If you are going to start complaining about the tax paid by some corporation do, please, try to have at your side someone who has a clue about corporate taxation:
Quadrature Capital Ltd made a £4m donation to Labour on 28 May 2024. It was reported to the Electoral Commission on 30 July 2024. It has only just been revealed by Open Democracy. I have just looked up Quadrature’s UK accounts. The firm says it’s receives remuneration for “investment management services” and that profits are driven by “the performance and assets of the funds under management”. According to its most recent filings (see attached) it paid tax of a paltry £5.3m in 2022/3 on profits of £231m and just £35m of tax on profits made in the previous year of £560m. In other words it has been paying a fraction of what was the UK corporation tax rate of 19% - which at the time was low by UK standards. There will be Labour members and supporters who will be surprised and disappointed that the party is funded by a business that pays considerably less in tax than the official rate.
They’re an investment management firm, as you say. Which means that they manage investments for people. Those investments will change in value over the course of a year - this is rather the point of hiring the company to do the managing of investments. Which is the bit that’s been missed in the analysis.
The “fair value movements on investments” is not taxable. Because it’s not a realised gain. In exactly the same way that you are not charged capital gains tax if your shares go up - but are charged CGT if you sell shares that have gone up and thereby take a profit.

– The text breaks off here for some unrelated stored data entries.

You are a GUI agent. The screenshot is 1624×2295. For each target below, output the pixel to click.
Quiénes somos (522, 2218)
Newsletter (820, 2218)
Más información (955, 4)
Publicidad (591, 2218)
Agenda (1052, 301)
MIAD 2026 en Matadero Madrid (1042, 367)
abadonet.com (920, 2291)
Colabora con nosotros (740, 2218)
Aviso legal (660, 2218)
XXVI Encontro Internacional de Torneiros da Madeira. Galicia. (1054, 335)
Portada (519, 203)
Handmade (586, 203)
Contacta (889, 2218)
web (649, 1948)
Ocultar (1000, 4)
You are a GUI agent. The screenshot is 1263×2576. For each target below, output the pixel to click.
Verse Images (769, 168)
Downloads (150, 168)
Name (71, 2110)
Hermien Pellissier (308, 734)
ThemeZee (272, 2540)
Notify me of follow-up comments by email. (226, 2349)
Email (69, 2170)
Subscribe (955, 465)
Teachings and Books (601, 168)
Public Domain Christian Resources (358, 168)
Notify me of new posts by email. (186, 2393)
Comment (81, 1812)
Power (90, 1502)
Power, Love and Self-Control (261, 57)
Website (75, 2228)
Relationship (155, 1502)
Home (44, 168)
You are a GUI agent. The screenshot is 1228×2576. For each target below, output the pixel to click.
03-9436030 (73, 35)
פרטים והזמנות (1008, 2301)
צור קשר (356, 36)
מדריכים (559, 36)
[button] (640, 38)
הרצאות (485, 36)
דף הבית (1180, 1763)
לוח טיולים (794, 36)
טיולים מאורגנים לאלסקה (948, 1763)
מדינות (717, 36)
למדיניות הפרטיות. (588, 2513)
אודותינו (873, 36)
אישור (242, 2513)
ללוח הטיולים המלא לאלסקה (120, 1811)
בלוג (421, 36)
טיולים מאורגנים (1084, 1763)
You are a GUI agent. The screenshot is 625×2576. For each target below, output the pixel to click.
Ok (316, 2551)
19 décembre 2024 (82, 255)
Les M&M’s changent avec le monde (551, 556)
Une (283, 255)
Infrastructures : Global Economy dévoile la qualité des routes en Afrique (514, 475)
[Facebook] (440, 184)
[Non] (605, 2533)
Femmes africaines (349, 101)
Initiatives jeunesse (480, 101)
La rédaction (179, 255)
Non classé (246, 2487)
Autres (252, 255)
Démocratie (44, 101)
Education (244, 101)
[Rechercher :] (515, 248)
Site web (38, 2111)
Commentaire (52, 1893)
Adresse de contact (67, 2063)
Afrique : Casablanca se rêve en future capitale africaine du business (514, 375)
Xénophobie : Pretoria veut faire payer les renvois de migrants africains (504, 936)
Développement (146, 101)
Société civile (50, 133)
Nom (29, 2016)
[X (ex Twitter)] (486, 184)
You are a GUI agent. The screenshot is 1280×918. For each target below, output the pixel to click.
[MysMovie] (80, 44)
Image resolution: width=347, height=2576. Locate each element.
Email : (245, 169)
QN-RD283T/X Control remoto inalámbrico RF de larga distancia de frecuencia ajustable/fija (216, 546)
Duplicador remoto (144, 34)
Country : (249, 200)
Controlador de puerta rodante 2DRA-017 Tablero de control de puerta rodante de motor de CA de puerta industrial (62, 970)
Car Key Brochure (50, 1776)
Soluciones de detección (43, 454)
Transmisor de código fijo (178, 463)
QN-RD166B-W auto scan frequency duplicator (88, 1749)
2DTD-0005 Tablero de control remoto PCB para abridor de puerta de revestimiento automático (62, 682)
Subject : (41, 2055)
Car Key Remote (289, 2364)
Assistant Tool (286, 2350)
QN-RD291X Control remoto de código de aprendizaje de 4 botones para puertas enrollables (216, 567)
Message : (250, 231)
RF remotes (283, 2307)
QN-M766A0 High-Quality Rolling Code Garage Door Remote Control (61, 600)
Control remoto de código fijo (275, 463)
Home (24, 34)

You are not charged tax every time your house changes in value. You might well be when it is sold and you book the profit (second homes etc). Profits that stem from marking to market are not taxed. Profits that are realised are.
This is different from what you get to say to shareholders and potential customers - there, of course, you do want to say “Look, number go up!” and good luck to you as you do so.
We do know that this is quaint, even old fashioned. But we do still run with the idea that the purpose of journalism is to inform.